Task statement: Below are some entries; can you quote all of them exactly?

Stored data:
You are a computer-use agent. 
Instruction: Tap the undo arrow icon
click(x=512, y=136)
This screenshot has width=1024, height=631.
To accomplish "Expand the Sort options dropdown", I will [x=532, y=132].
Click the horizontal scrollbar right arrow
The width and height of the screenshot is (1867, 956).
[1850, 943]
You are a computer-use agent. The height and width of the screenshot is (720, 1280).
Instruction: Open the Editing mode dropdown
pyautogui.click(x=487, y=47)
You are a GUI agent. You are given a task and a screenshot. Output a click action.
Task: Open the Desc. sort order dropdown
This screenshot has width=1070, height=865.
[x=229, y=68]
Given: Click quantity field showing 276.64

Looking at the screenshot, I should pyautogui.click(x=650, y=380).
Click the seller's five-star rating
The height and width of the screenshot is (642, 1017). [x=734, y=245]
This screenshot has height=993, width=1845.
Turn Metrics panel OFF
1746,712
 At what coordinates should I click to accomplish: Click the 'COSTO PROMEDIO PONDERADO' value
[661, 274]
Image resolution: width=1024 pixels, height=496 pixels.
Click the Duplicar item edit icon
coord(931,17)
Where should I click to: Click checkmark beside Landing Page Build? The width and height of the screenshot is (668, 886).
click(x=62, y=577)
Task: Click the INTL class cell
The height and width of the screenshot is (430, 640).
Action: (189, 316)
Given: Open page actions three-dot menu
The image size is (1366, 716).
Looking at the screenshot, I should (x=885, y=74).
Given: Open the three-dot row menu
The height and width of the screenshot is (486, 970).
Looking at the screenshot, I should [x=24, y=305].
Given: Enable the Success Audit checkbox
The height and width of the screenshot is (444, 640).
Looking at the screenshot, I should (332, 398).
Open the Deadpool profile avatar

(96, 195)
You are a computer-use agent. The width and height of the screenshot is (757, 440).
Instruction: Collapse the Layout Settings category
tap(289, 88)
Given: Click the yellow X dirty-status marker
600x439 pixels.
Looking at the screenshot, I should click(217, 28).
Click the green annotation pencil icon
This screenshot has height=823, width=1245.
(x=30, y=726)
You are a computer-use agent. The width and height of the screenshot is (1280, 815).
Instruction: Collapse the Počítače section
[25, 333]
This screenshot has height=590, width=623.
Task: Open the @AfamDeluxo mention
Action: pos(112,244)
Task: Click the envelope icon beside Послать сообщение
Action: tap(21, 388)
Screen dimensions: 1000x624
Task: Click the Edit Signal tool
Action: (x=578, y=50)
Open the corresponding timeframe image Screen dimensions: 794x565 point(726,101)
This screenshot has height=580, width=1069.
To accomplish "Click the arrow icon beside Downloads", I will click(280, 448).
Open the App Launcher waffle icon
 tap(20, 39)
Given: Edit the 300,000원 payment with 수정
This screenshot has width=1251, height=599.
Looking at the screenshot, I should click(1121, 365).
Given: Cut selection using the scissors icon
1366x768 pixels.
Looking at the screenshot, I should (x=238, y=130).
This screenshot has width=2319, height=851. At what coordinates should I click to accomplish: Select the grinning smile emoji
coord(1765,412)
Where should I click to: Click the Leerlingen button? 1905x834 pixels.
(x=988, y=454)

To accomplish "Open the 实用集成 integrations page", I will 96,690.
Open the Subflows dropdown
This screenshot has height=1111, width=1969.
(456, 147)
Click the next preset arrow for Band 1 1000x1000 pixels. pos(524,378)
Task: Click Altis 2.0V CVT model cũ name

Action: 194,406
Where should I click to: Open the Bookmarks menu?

Exercise response:
You are a computer-use agent. 
Instruction: Tap the undo arrow icon
click(x=512, y=136)
This screenshot has width=1024, height=631.
To accomplish "Expand the Sort options dropdown", I will [x=532, y=132].
Click the horizontal scrollbar right arrow
The width and height of the screenshot is (1867, 956).
[1850, 943]
You are a computer-use agent. The height and width of the screenshot is (720, 1280).
Instruction: Open the Editing mode dropdown
pyautogui.click(x=487, y=47)
You are a GUI agent. You are given a task and a screenshot. Output a click action.
Task: Open the Desc. sort order dropdown
This screenshot has width=1070, height=865.
[x=229, y=68]
Given: Click quantity field showing 276.64

Looking at the screenshot, I should pyautogui.click(x=650, y=380).
Click the seller's five-star rating
The height and width of the screenshot is (642, 1017). [x=734, y=245]
This screenshot has height=993, width=1845.
Turn Metrics panel OFF
1746,712
 At what coordinates should I click to accomplish: Click the 'COSTO PROMEDIO PONDERADO' value
[661, 274]
Image resolution: width=1024 pixels, height=496 pixels.
Click the Duplicar item edit icon
coord(931,17)
Where should I click to: Click checkmark beside Landing Page Build? The width and height of the screenshot is (668, 886).
click(x=62, y=577)
Task: Click the INTL class cell
The height and width of the screenshot is (430, 640).
Action: (189, 316)
Given: Open page actions three-dot menu
The image size is (1366, 716).
Looking at the screenshot, I should (x=885, y=74).
Given: Open the three-dot row menu
The height and width of the screenshot is (486, 970).
Looking at the screenshot, I should [x=24, y=305].
Given: Enable the Success Audit checkbox
The height and width of the screenshot is (444, 640).
Looking at the screenshot, I should (332, 398).
Open the Deadpool profile avatar

(96, 195)
You are a computer-use agent. The width and height of the screenshot is (757, 440).
Instruction: Collapse the Layout Settings category
tap(289, 88)
Given: Click the yellow X dirty-status marker
600x439 pixels.
Looking at the screenshot, I should click(217, 28).
Click the green annotation pencil icon
This screenshot has height=823, width=1245.
(x=30, y=726)
You are a computer-use agent. The width and height of the screenshot is (1280, 815).
Instruction: Collapse the Počítače section
[25, 333]
This screenshot has height=590, width=623.
Task: Open the @AfamDeluxo mention
Action: pos(112,244)
Task: Click the envelope icon beside Послать сообщение
Action: tap(21, 388)
Screen dimensions: 1000x624
Task: Click the Edit Signal tool
Action: (x=578, y=50)
Open the corresponding timeframe image Screen dimensions: 794x565 point(726,101)
This screenshot has height=580, width=1069.
To accomplish "Click the arrow icon beside Downloads", I will click(280, 448).
Open the App Launcher waffle icon
 tap(20, 39)
Given: Edit the 300,000원 payment with 수정
This screenshot has width=1251, height=599.
Looking at the screenshot, I should click(1121, 365).
Given: Cut selection using the scissors icon
1366x768 pixels.
Looking at the screenshot, I should (x=238, y=130).
This screenshot has width=2319, height=851. At what coordinates should I click to accomplish: Select the grinning smile emoji
coord(1765,412)
Where should I click to: Click the Leerlingen button? 1905x834 pixels.
(x=988, y=454)

To accomplish "Open the 实用集成 integrations page", I will 96,690.
Open the Subflows dropdown
This screenshot has height=1111, width=1969.
(456, 147)
Click the next preset arrow for Band 1 1000x1000 pixels. pos(524,378)
Task: Click Altis 2.0V CVT model cũ name

Action: 194,406
Where should I click to: Open the Bookmarks menu?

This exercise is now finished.